So it is 1 am. I have one light on, setting the appropriate mood for late night studying. Currently writing a paper on the privacy implications of Social Networking Sites, I decide to leave academia for a moment and engage in some practice based research. I open gmail and start writing, to whom, I am not sure yet.
But. But.
Itunes competes for my online attention, proposing song after song, the one more fascinating than the next. I ponder the randomness of the Party Shuffle function. Is it random at all? Or is Internet God trying to lead me down some unknown musical path?

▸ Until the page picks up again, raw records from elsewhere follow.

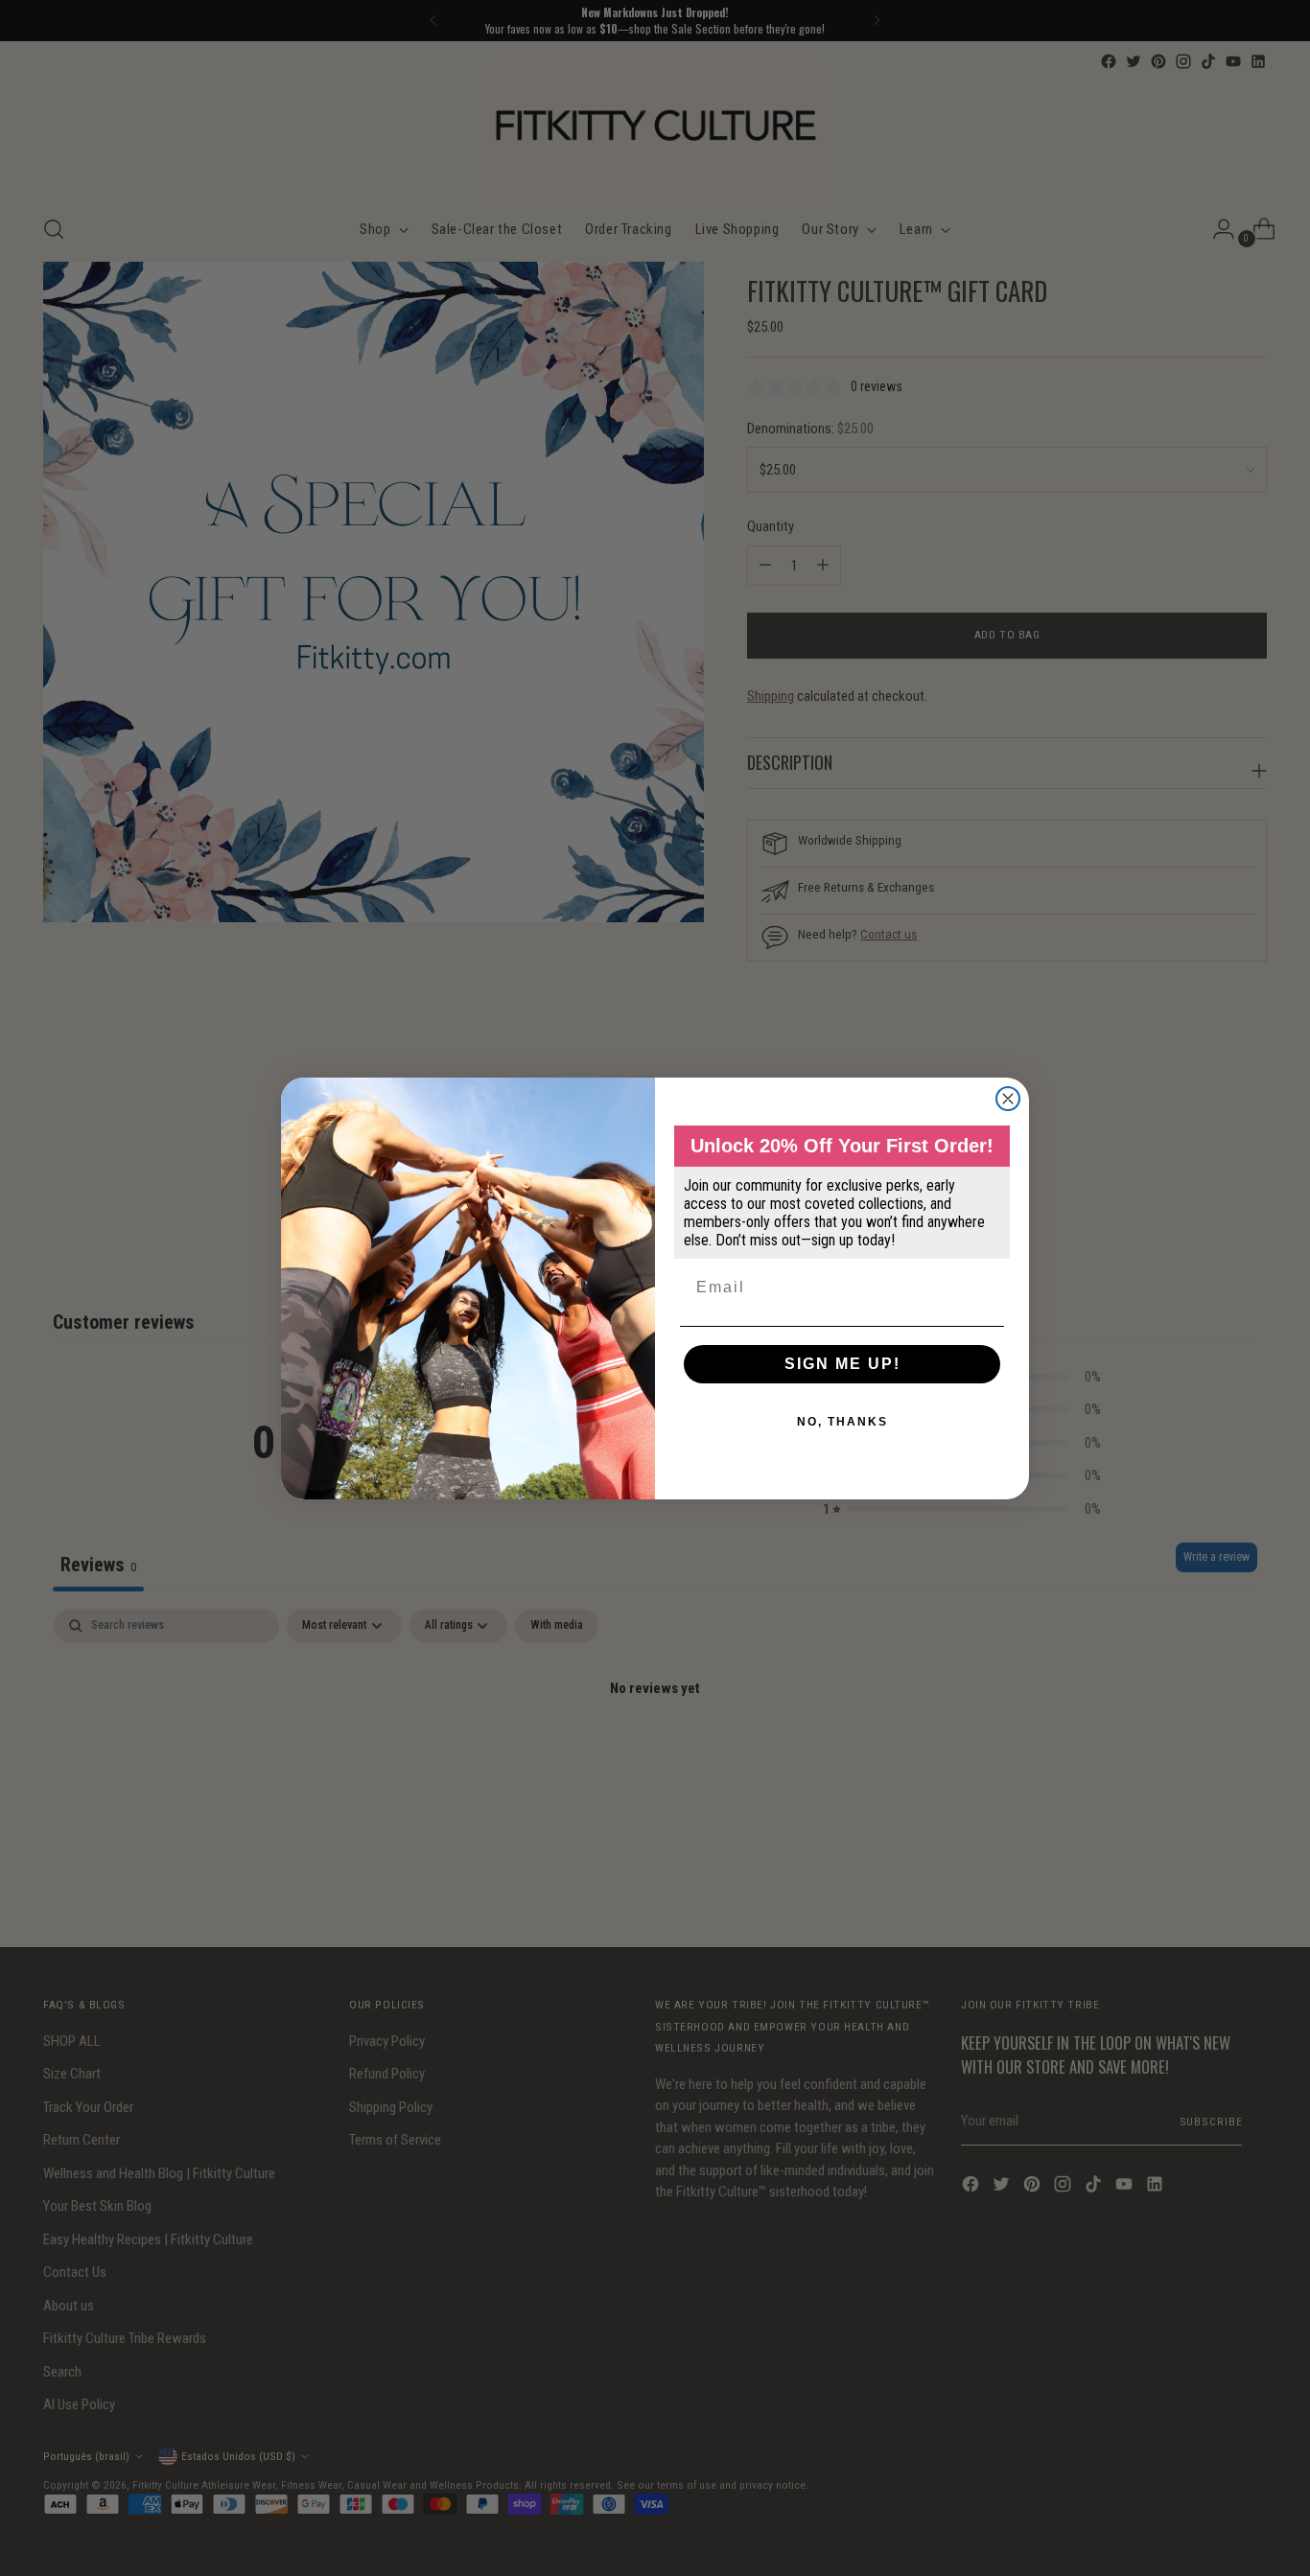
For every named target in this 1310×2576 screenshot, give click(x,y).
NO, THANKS (842, 1421)
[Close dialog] (1007, 1098)
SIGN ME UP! (842, 1364)
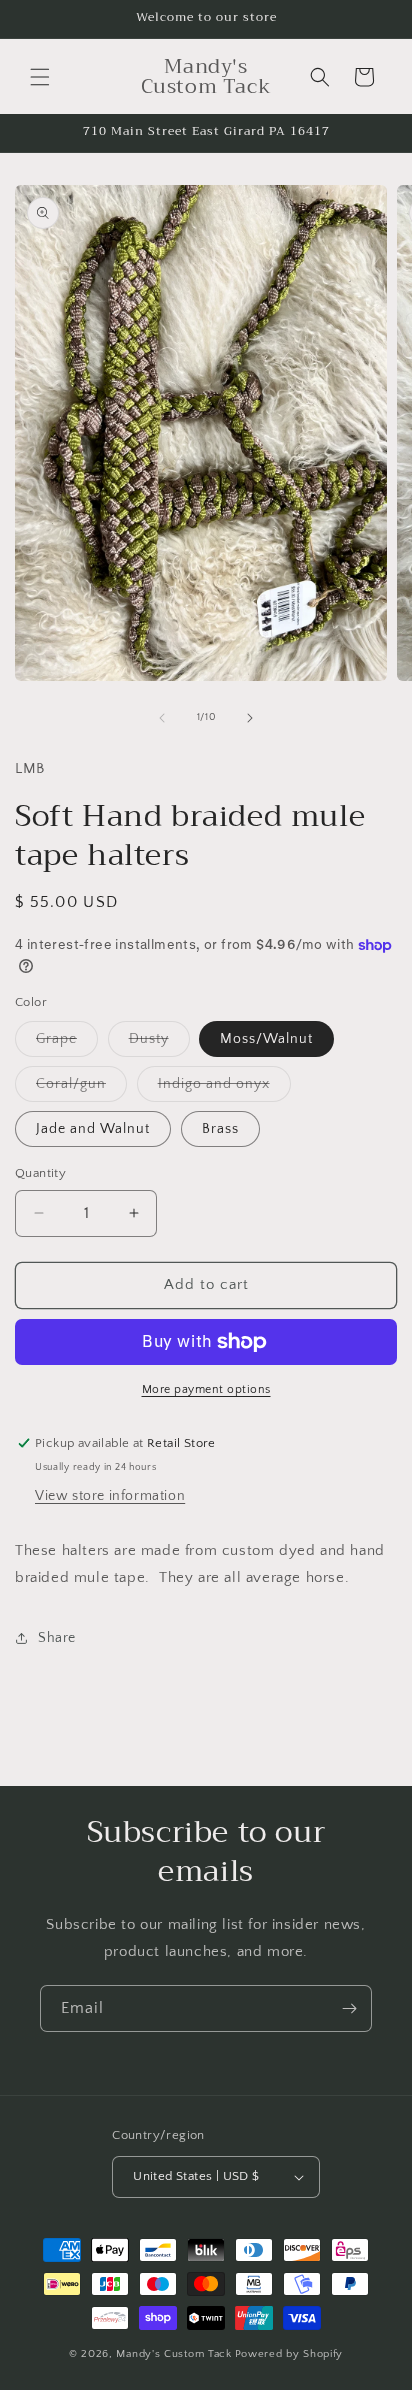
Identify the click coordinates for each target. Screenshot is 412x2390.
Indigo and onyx (224, 1088)
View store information (110, 1496)
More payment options (206, 1389)
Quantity (40, 1173)
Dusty (159, 1043)
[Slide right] (250, 718)
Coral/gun (81, 1088)
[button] (40, 77)
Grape (67, 1043)
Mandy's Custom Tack (173, 2354)
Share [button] (57, 1638)
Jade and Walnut (93, 1129)
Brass (220, 1129)
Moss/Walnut (266, 1039)
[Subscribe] (349, 2008)
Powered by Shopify (289, 2354)
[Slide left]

Late night musical geography
My random Itunes journey begins. I decide to limit myself to three songs because it is now 1:40 AM. I take a few minutes to make myself a steaming cup of Morrocan Orange Spice Tea to accompany me on my musical exploration.
Song 1:
Patsy Cline plays in the background, but I am unsure just how she got in my playlist. Probably a song my brother sent me. He is my only link to the dark side: country music. Patsy is Back in Baby’s Arms, but unfortunately, unbeknown to her when she belted out the tune in 1959, a plane crash four years later would end her life and career, then at its peak, forever painting her as a country music icon.
Song 2:
The Beatles are back! Back in the USSR. Never ones to disappoint, I suspected the Fab Four might make an appearance tonight. The song was released on the infamous White Album and prompted mass protests from British and American right-wingers, at the time engulfed in the midst of the Cold War. Russian urban myth has it that there was a long-haul flight with Beatles onboard, and due to some conditions, a technical landing had to be made in Moscow. The Kremlin bosses (although officially rejecting The Beatles as “bourgeois propaganda”) “INVITED” the band to give a special concert for the CPSU Central Committee members and their families, and that is how the song was written.
Now things are getting interesting. I take a sip of tea, nearly scalding my tongue with the yet-to-cool-to-drinking-temperature liquid.
Song 3:
The Cold War had ramifications across the globe. The US used its fight against Communism ( is there such a thing as prejudism against ism’s? they oft seem to be the scapegoat for the ills that plague us) to further meddle in the affairs of others. Fortunately our next performer, Carlos Gardel, was no longer alive to see his beloved Caminito fall into the hands of a brutal US backed military dictatorship in the 70’s. Gardel, perhaps the most prominent figure in the history of tango, died in an plane crash at the height of his career, that created, as for Patsy Cline in the US, the image of a tragic hero. Coincidence? The similarities don’t stop there. Supposedly, in 1915, Communist Revolutionary Che Guevarra’s father shot Gardel in Recoleta’s Palais de Glace in Buenos Aires.
Findings:
So where has this short trip in musical RANDOMNESS brought me? And what has it taught me?
Whether singing Country or of Caminitos, beware of Communist Pilots!!!!!! Unless you’re name is John, Paul, or Ringo; in that case bribe them with a private show at the Kremlin.
Mere coincidence? Overactive imagination? Or is the Internet God trying to lead me down some unknown musical path? “Nahh, that’s nonsense!”, I tell myself.
Go to bed, it’s 2AM.
I catch a glimpse of the illuminated apple on the back of my laptop and a half nervous chuckle escapes my lips as I turn the light off.
I am using the forbidden fruit of electronics!